[Task to complete]
Retype the part of the Dobell grant announcement that begins at the words "Museums & Galleries" and stops after "gifts and partnerships.".
— Begin Article —
Museums & Galleries of NSW is pleased to announce this year’s Dobell Exhibition Grant program recipients!
The Sir William Dobell Art Foundation was established in 1971 from the proceeds of Dobell’s estate ‘for the benefit and promotion of art in NSW’. For 50 years this Foundation has been supporting NSW artists and the galleries that exhibit them through an extraordinary array of commissions, gifts and partnerships.
This year, the Dobell Exhibition Grant is supporting two exhibitions, with one $30,000 amount awarded to the Blue Mountains City Art Gallery for their proposed exhibition Sensorial and one $10,000 amount awarded to Wagga Wagga Art Gallery for their exhibition Precious.
— End Article —
— Begin Dataset —
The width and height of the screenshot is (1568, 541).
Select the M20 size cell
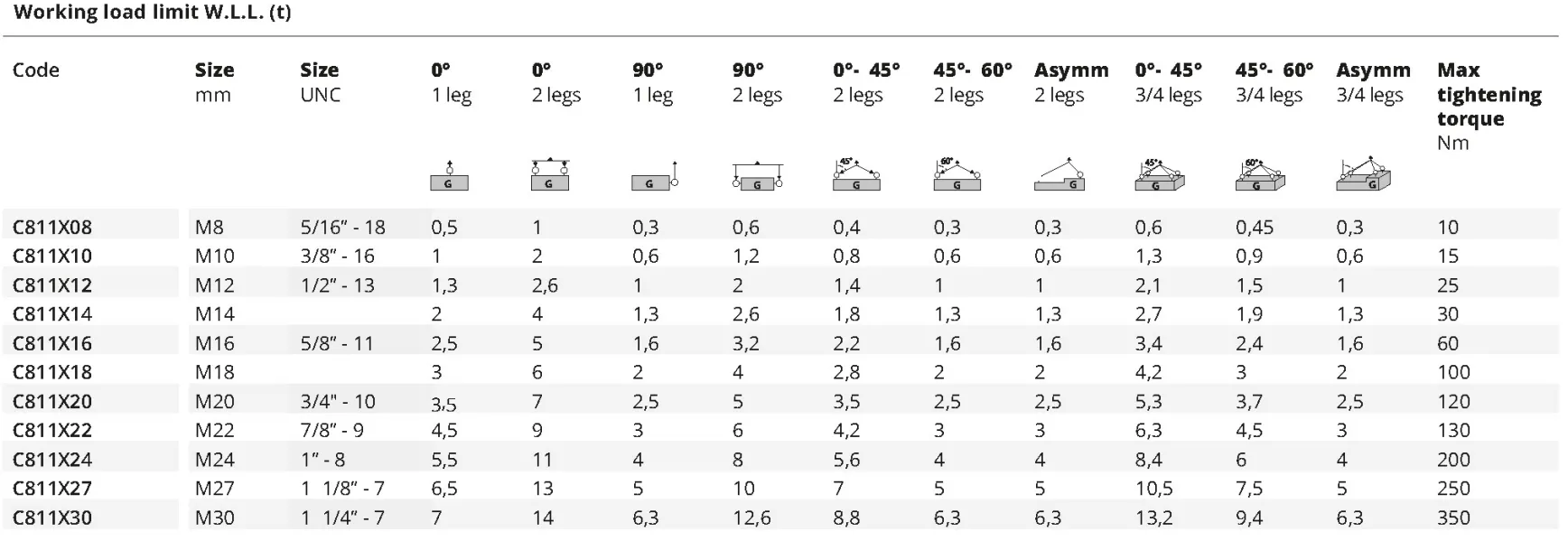215,401

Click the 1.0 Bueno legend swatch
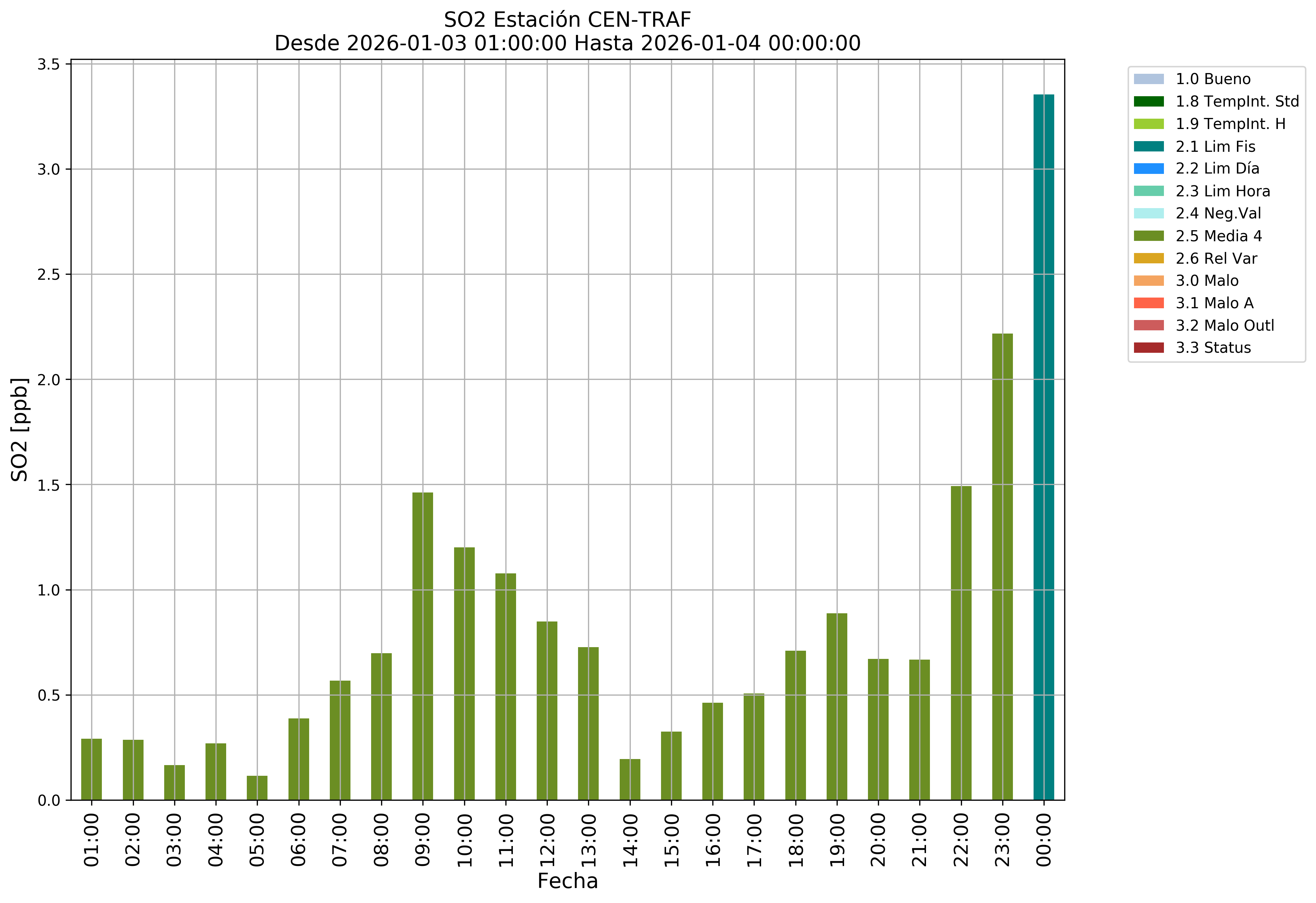(1148, 79)
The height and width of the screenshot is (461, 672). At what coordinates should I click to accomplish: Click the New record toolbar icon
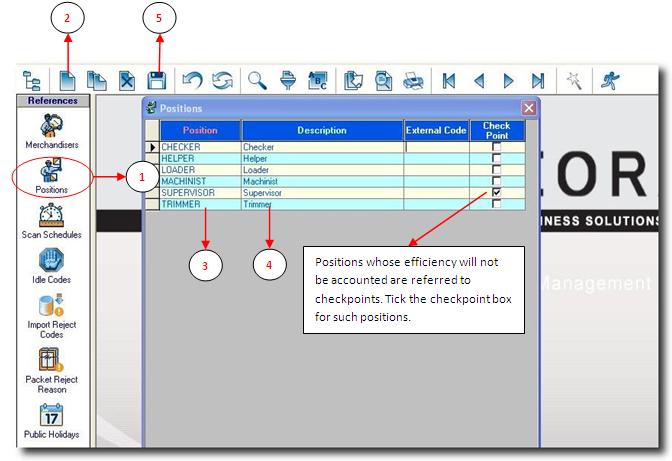pyautogui.click(x=68, y=81)
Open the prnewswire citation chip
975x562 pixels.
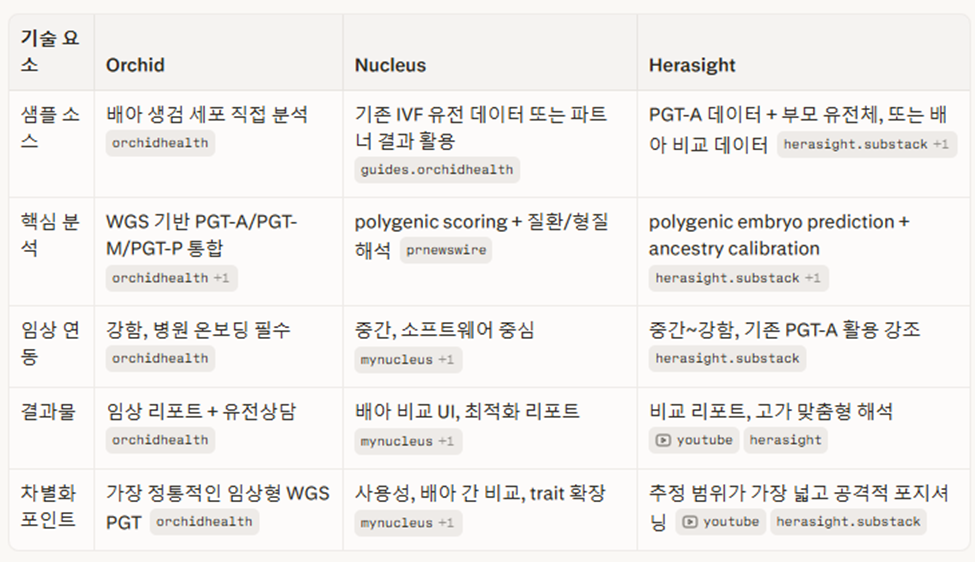pyautogui.click(x=446, y=250)
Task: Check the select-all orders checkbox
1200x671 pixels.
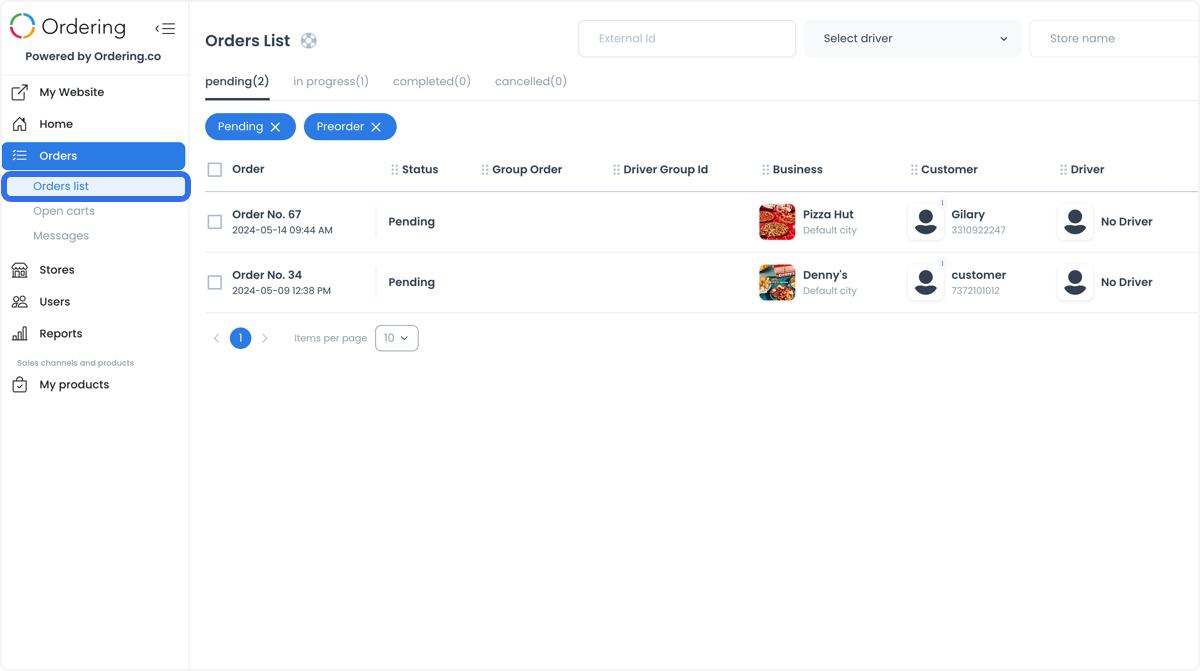Action: tap(215, 170)
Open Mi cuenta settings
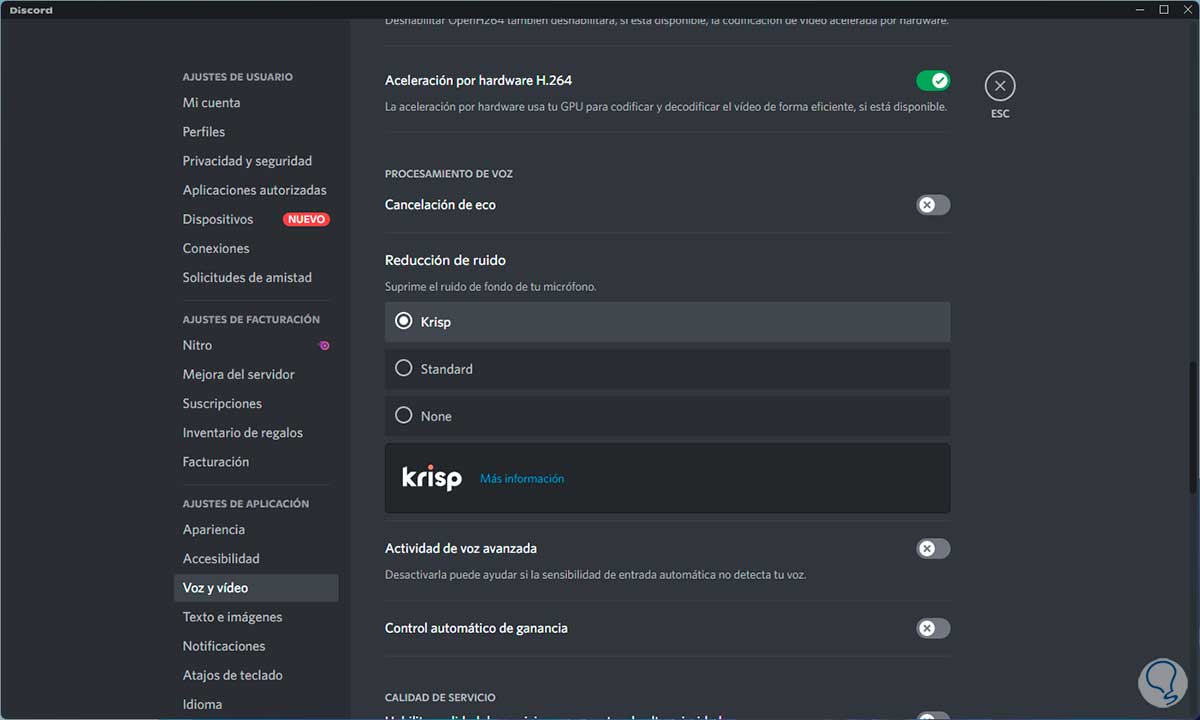Image resolution: width=1200 pixels, height=720 pixels. 211,103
— End Dataset —
[Expected answer]
Museums & Galleries of NSW is pleased to announce this year’s Dobell Exhibition Grant program recipients!
The Sir William Dobell Art Foundation was established in 1971 from the proceeds of Dobell’s estate ‘for the benefit and promotion of art in NSW’. For 50 years this Foundation has been supporting NSW artists and the galleries that exhibit them through an extraordinary array of commissions, gifts and partnerships.